[Opening DATA SHOWN section]

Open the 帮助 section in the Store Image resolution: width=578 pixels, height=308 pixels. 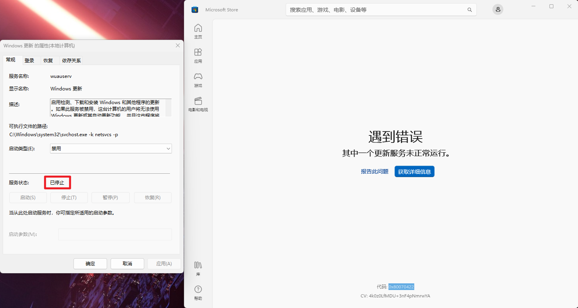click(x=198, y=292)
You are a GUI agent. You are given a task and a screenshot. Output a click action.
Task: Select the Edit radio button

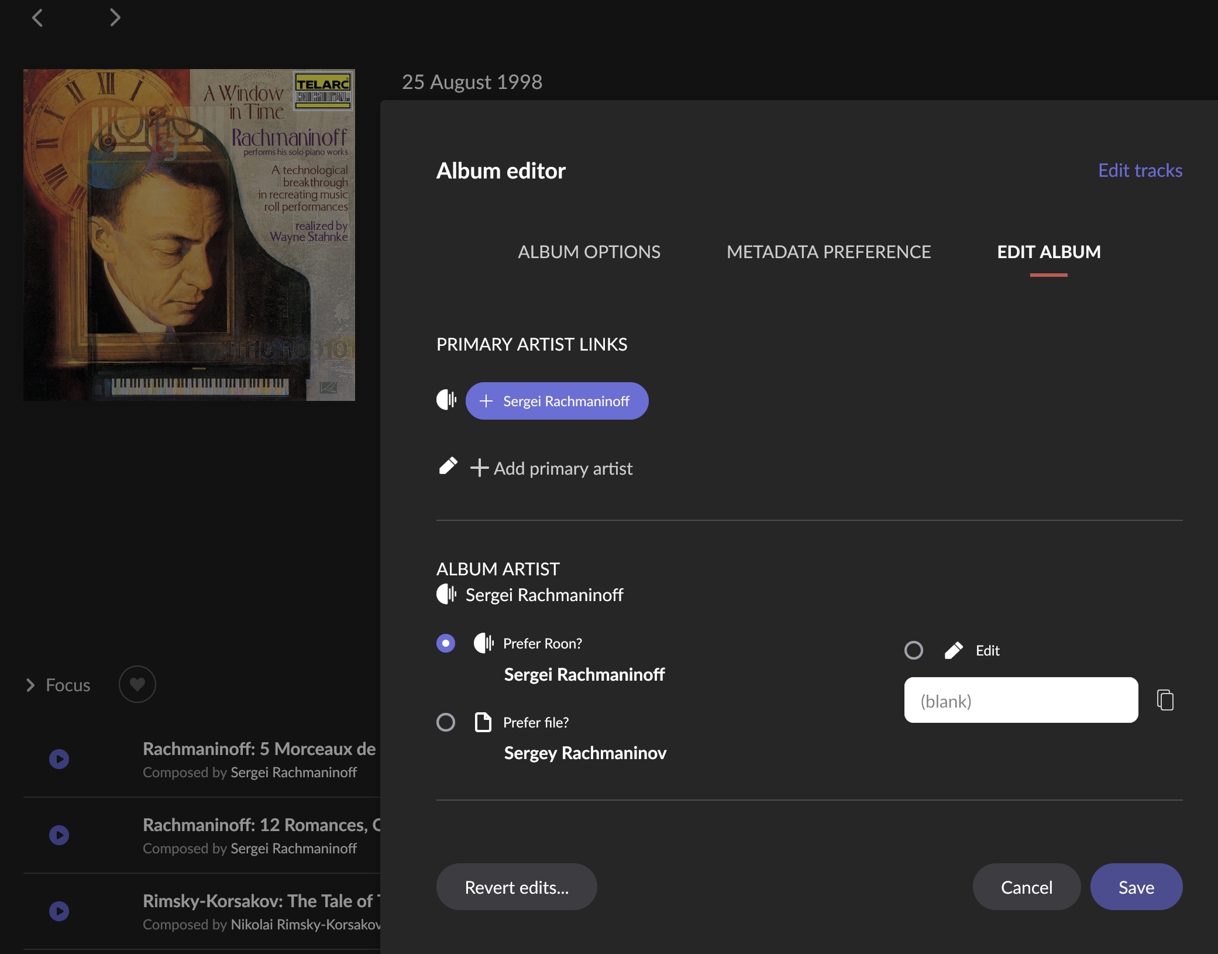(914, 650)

[Closing DATA SHOWN section]
[Opening DATA SHOWN section]

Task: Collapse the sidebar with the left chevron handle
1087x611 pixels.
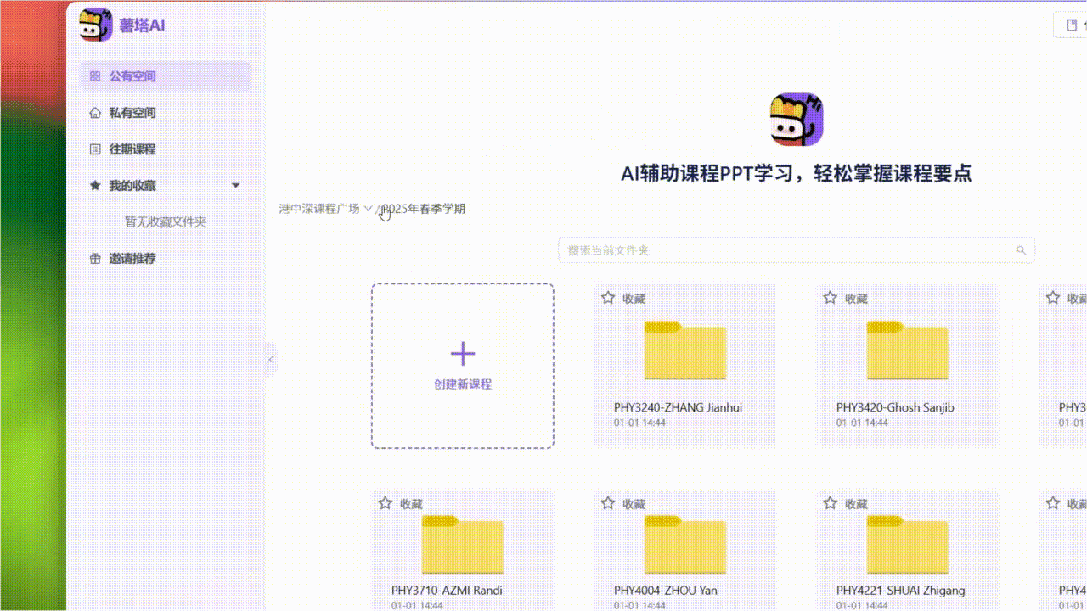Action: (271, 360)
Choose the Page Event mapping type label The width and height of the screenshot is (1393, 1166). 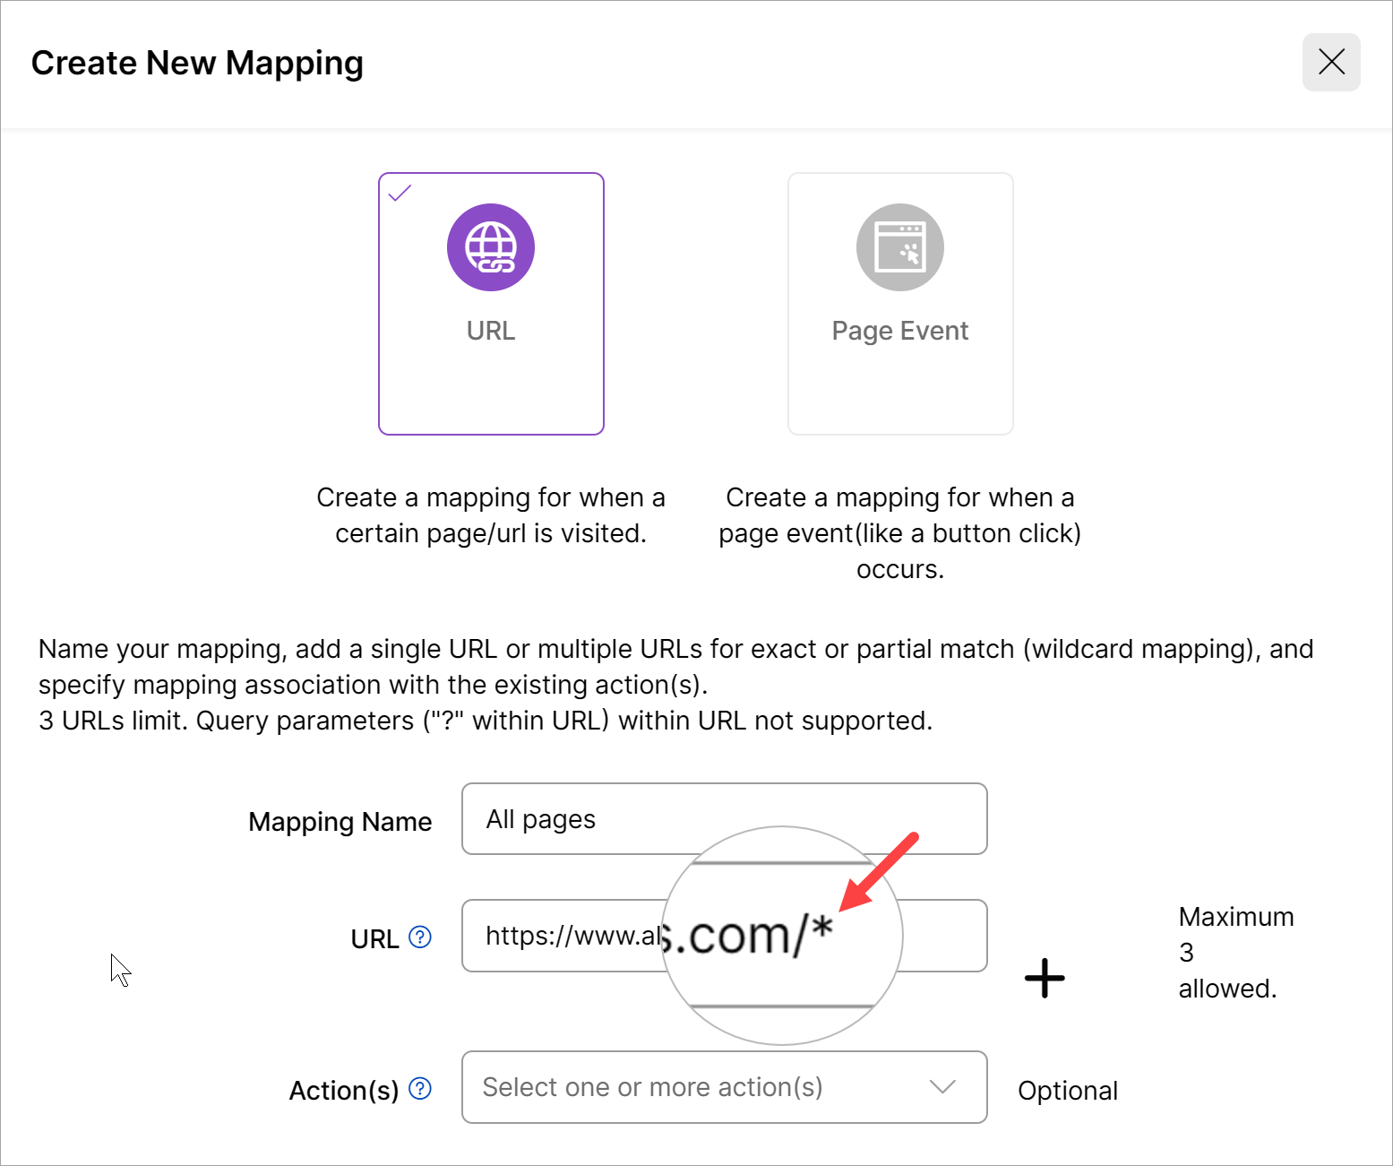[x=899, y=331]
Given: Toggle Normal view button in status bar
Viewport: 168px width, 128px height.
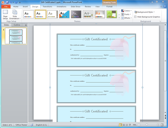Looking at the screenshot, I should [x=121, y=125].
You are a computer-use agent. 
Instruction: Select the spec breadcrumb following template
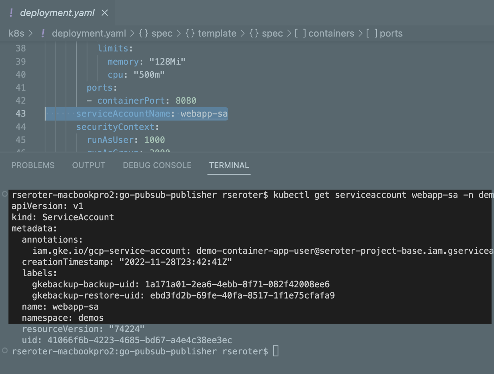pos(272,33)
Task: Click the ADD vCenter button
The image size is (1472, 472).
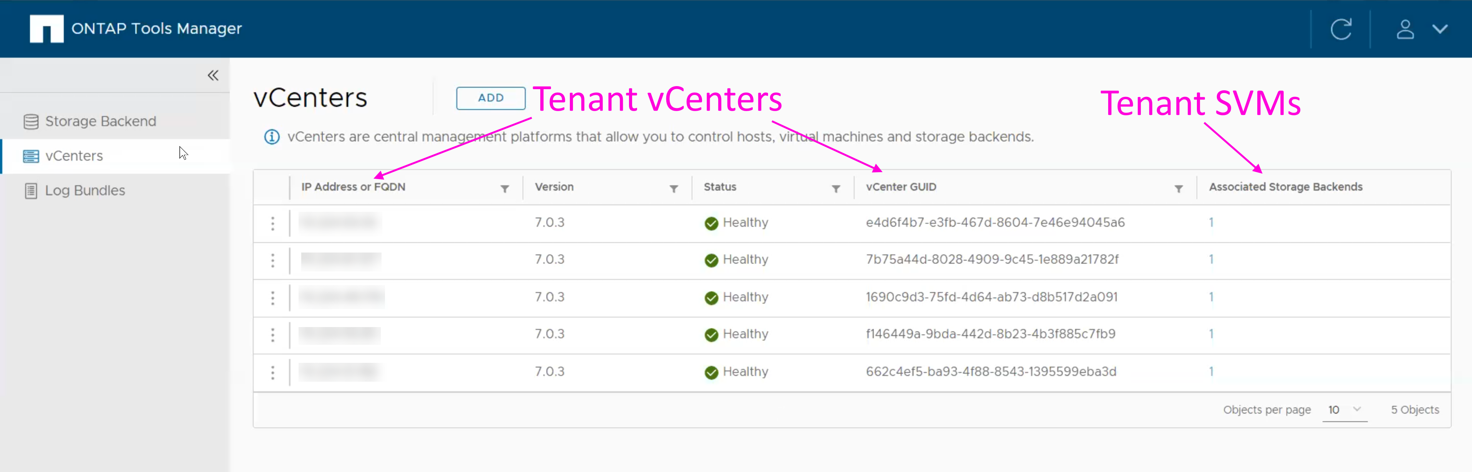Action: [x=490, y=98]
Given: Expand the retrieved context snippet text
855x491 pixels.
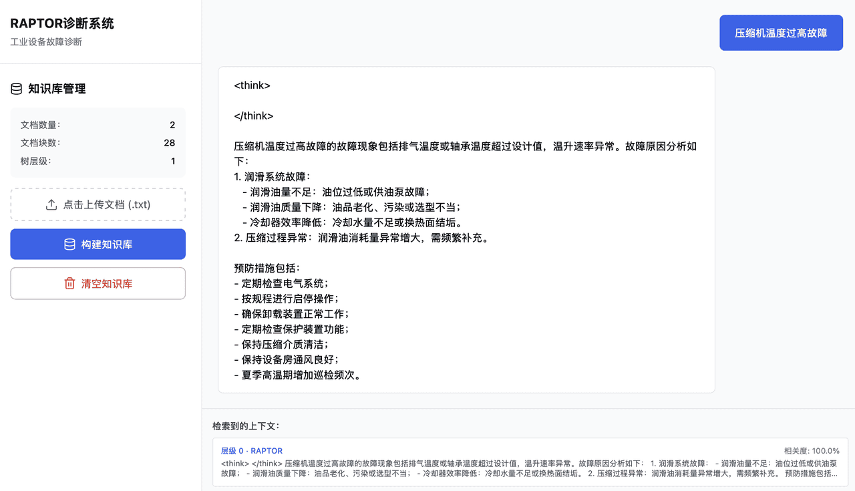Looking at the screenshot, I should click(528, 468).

[Closing DATA SHOWN section]
[Opening DATA SHOWN section]

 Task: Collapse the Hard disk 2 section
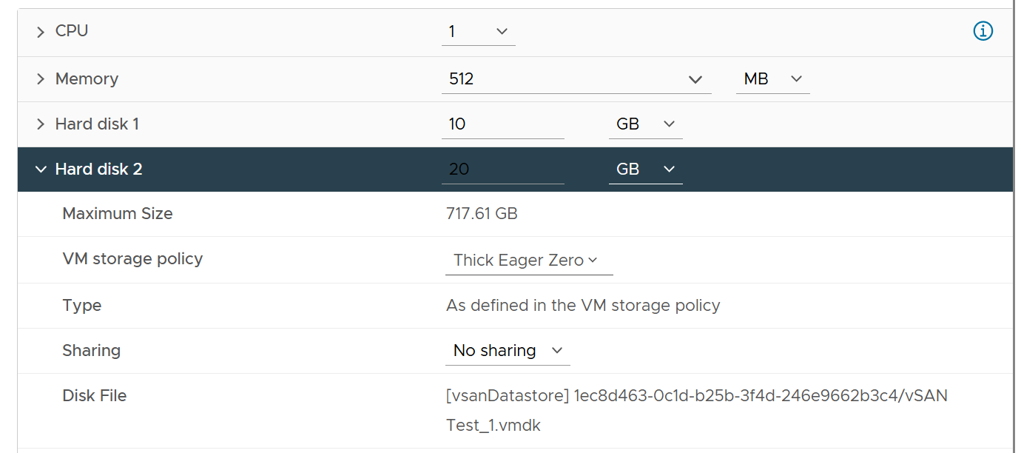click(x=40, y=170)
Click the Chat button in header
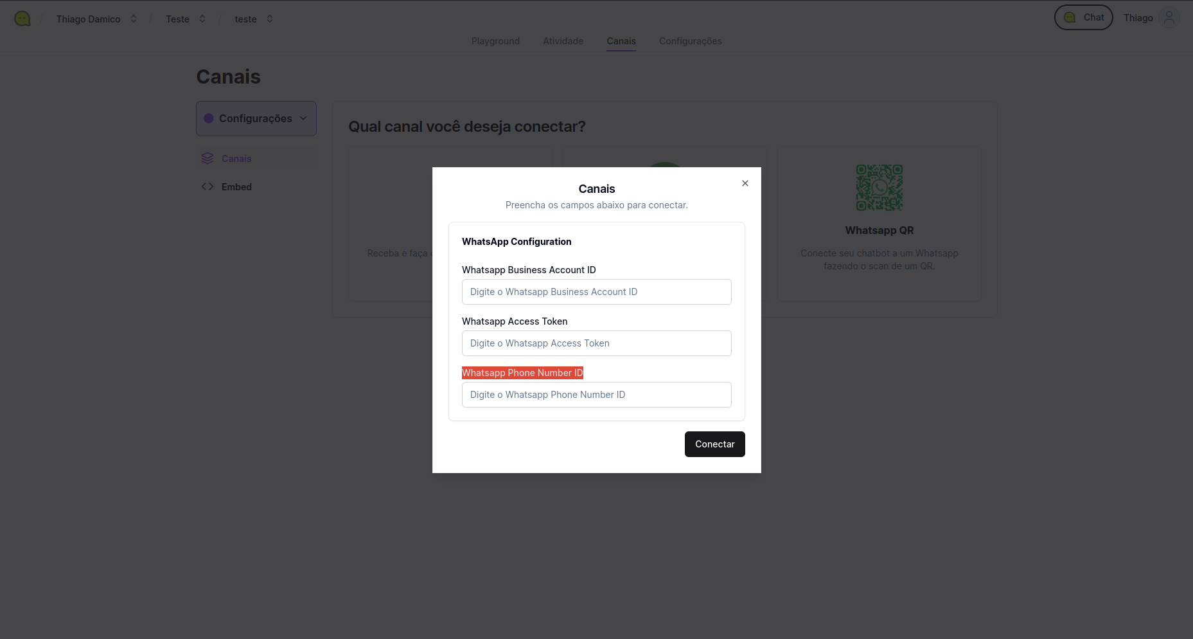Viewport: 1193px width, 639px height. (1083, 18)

[Closing DATA SHOWN section]

WHAT IS EXPECTED: Pull each line containing the word "agent" out of the data above.

OUTPUT OF THE TASK:
You are a GUI agent. You are given a task and a screenshot. Output a click action.
You are a computer-use agent. 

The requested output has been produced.